Далее следует мудрые строки писателя, которые останутся предупреждением нынешним и будущим безумцам, если они захотят «пересоздать» земной мир для своих сиюминутных выгод и удобств:
«Погасить солнце, провертеть в земле дыру, через которую можно было бы наблюдать за тем, что делается в аду, – вот единственные цели, которые истинный прохвост признает достойными своих усилий. Голова его уподобляется дикой пустыне, во всех закоулках которой восстают образы самой привередливой демонологии…
То же произошло и с Угрюм-Бурчеевым. Едва увидел он массу воды, как в голове уже утвердилась мысль, что у него будет свое море. И так как за эту мысль никто не угрожал ему шпицрутенами, то он стал развивать её дальше и дальше. Есть море – значит, есть и флоты: во-первых, разумеется, военный, потом торговый. Военный флот то и дело бомбардирует; торговый – перевозит драгоценные грузы. Но так как Глупов всем изобилует и ничего, кроме розог и административных мероприятий, не потребляет, другие же страны, как-то: село Недоедово, деревня Голодаевка и проч., суть совершенно голодные и притом до чрезмерности жадные, то естественно, что торговый баланс всегда склоняется в пользу Глупова. Является великое изобилие звонкой монеты, которую, однако ж, глуповцы презирают и бросают в навоз…
И что ж! – все эти мечты рушились на другое же утро. Как ни старательно утаптывали глуповцы вновь созданную плотину, как ни охраняли они её неприкосновенность в течение целой ночи, измена уже успела проникнуть в ряды их.
Едва успев продрать глаза, Угрюм-Бурчеев тотчас же поспешил полюбоваться на произведение своего гения, но, приблизившись к реке, встал как вкопанный. Произошел новый бред. Луга обнажились; остатки монументальной плотины в беспорядке уплыли вниз по течению, а река журчала и двигалась в своих берегах, точь-в-точь как за день тому назад».
А разве не нынешнюю, из двадцать первого века, картину предвидел сатирик, наблюдая плоды народного «воспитания», которое уже и тогда рьяно вели поклонники нравственного «раскрепощения». При восшествии на глуповский престол выходца из Франции дю Шарио, который сразу же по приезде в город приказал показать ему «дом, где весело проводят время», это занятие стало излюбленным для обывателей.

> **Что нужно сделать**
**a.** Выпишите из отрывка о Глупове все названия городов, сёл, деревень и стран.
**b.** Продолжите отрывок о Глупове, начав сразу после его последней фразы.
Дальше идут строки, которые к этому тексту не относятся.

> **Показанные данные**

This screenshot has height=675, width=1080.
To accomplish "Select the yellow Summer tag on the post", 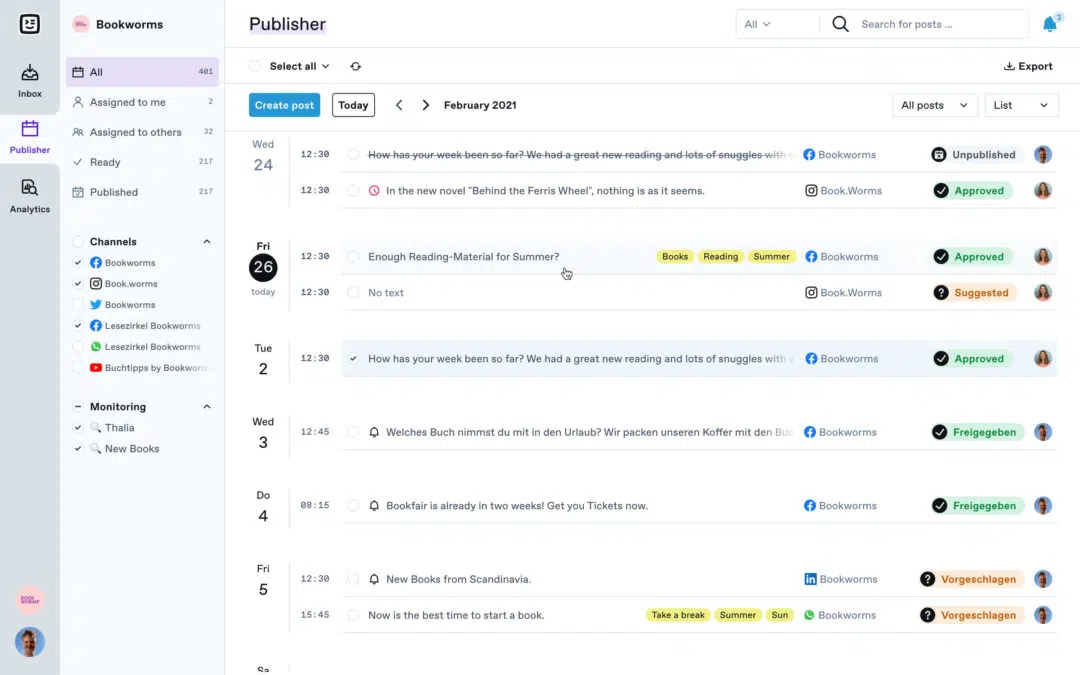I will coord(771,256).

> **Ответы к заданиям**
**a.** Глупов, село Недоедово, деревня Голодаевка, Франция

**b.**
«Развращение нравов, – повествует автор, – развивалось не по дням, а по часам. Появились кокотки и кокодессы; мужчины завели жилетки с неслыханными вырезами, которые совершенно обнажали грудь; женщины устраивали сзади возвышения, имевшие прообразовательный смысл и возбуждавшие в прохожих вольные мысли. Образовался новый язык, получеловечий, полуобезьяний, но во всяком случае вполне негодный для выражения каких бы то ни было отвлеченных мыслей. Знатные особы ходили по улицам и пели «A moi l pompon», или «La Venus aux carottes» («Ко мне, мой помпончик!..»; «Венера с морковками» (франц.)), смерды слонялись по кабакам и горланили камаринскую. Мнили, что во время этой гульбы хлеб вырастет сам собой, и потому перестали возделывать поля. Уважение к старшим исчезло; агитировали вопрос, не следует ли, по достижении людьми известных лет, устранять их из жизни, но корысть одержала верх, и порешили на том, чтобы стариков и старух продать в рабство. В довершение всего, очистили какой-то манеж и поставили в нем «Прекрасную Венеру», пригласив, в качестве исполнительницы, девицу Бланш Гондон.
И за всем тем продолжали считать себя самым мудрым народом в мире».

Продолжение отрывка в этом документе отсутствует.